Four bodies. So it was true, then. Tomo, Big Joe, and Underwood were dead. The dark-
haired woman, too. The one who used to stare at me all the time, silent and watchful, like a cat focusing on its prey. It occurred to me then that I’d never even learned her name.
“They found an old fallout shelter from the sixties under the station, with a bed and some furniture,” the man continued. “There must have been some homeless people in there.”
“And you can bet they’re the ones who started the fire,” an old woman in a rain hat interjected, tsking loudly. “Probably doing drugs. I heard the police say they kept a faulty generator down there. One spark and the whole thing blew up.”
Bullshit, I thought. I’d gassed up that generator myself dozens of times. Underwood always kept it in meticulous condition. He was too smart, too careful, to let an accident take him out. No, if the firefighters had traced the explosion to the generator, the Black Knight must have done something to it. Isaac was right, sneaking around and sabotaging machinery didn’t seem like the Black Knight’s style, but I’d seen the crows on the video feed myself.

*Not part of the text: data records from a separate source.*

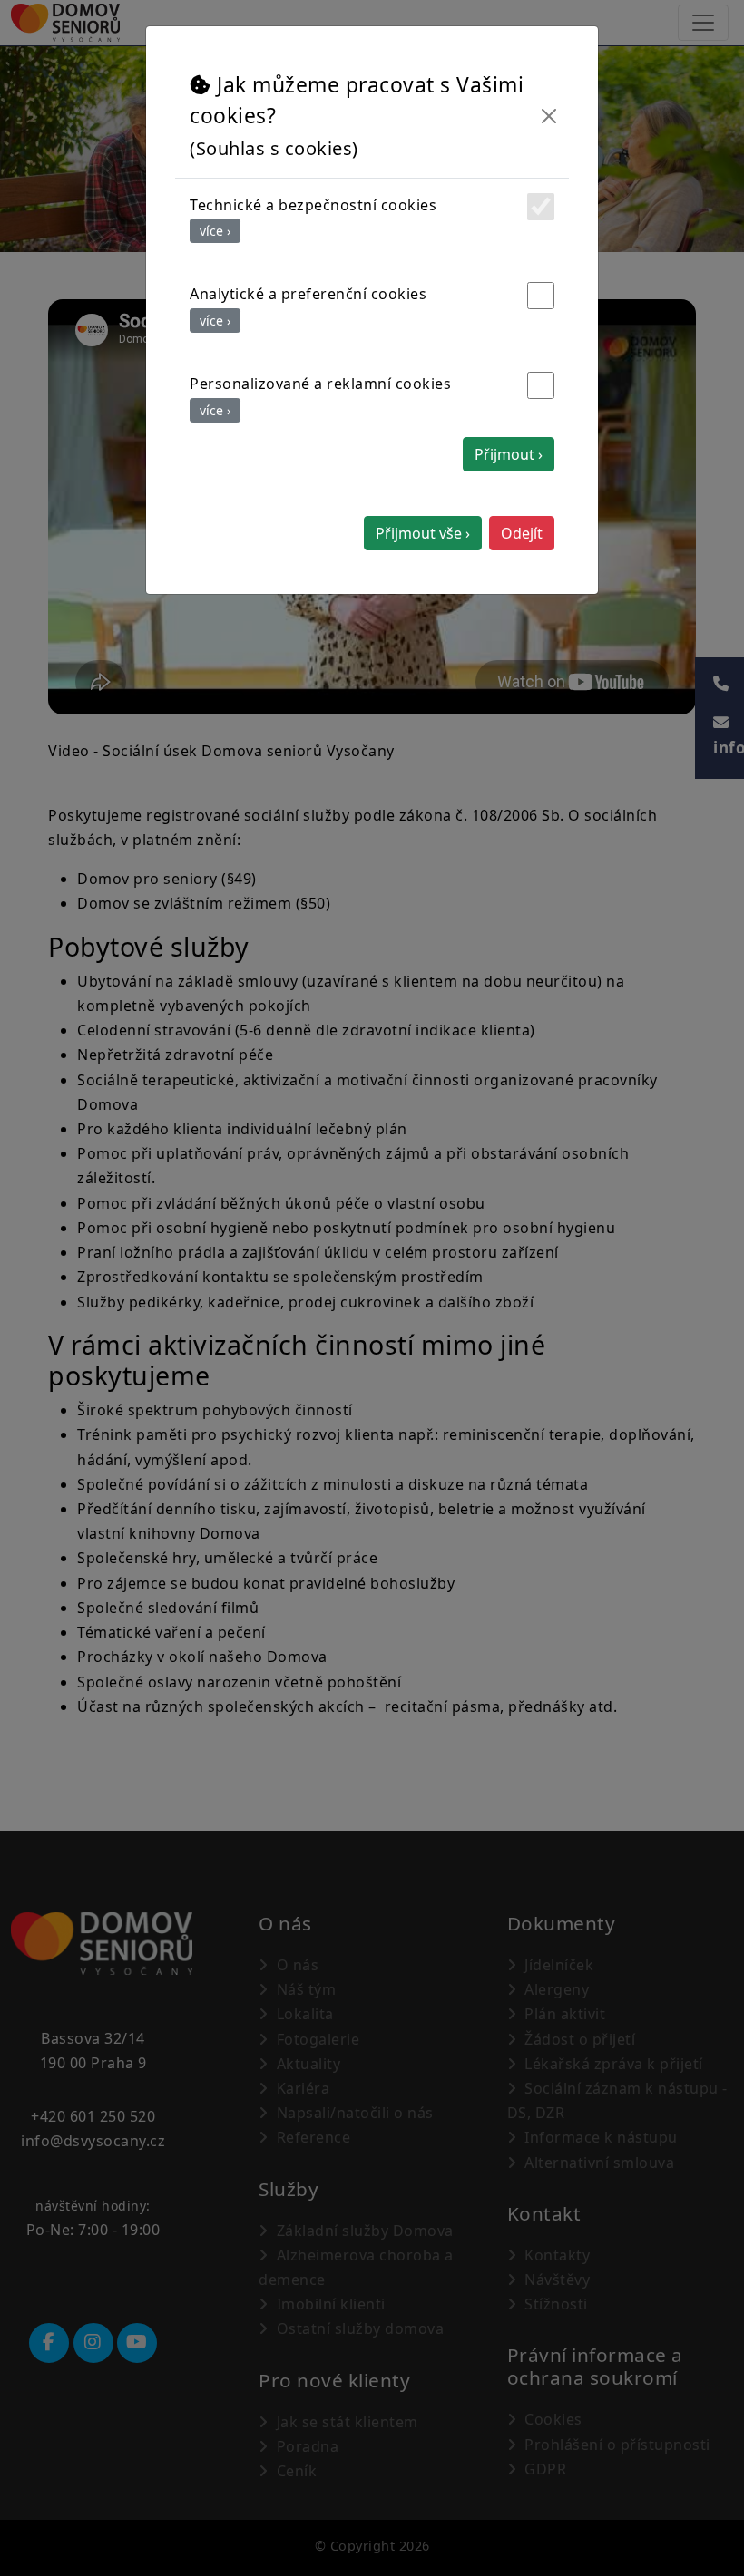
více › (215, 230)
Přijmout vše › (423, 533)
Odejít (522, 533)
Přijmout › (509, 454)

I knew what it meant.
“I hear they found other things down there too, bad things,” a second man said. He was tall with dark, craggy skin and a curly beard.
“What’re you talking about, Winston?” the first man scoffed, rolling his eyes. It was clear Winston was the local gossip, the busybody nobody quite liked. Every neighborhood had one. “What bad things?”
“Drugs,” the woman said with unshakable certainty.
“Guns,” Winston corrected her. “Enough for an army. Makes you think about what was going on down there. Who they were. Why they needed so many guns. Too many suspicious people in this neighborhood, you ask me.”
That was my cue to leave. I slipped away, leaving Winston and the others sharing their theories about everything from street gangs to terrorist sleeper cells, but I didn’t get far before the back of my neck started tingling. Someone was watching me. I scanned the crowd and picked him out immediately.
There are a lot of dead things in New York City, things you usually don’t see. Dead rats in the sewers. Dead roaches under floorboards. Dead squirrels in the park bushes. The dead are everywhere, and in New York you probably aren’t more than a few feet from a dead thing at any given moment. I just never expected that rule to hold true on a crowded sidewalk. Still, when you’re dealing with an entity with the power to raise and control the dead, you have to stay flexible.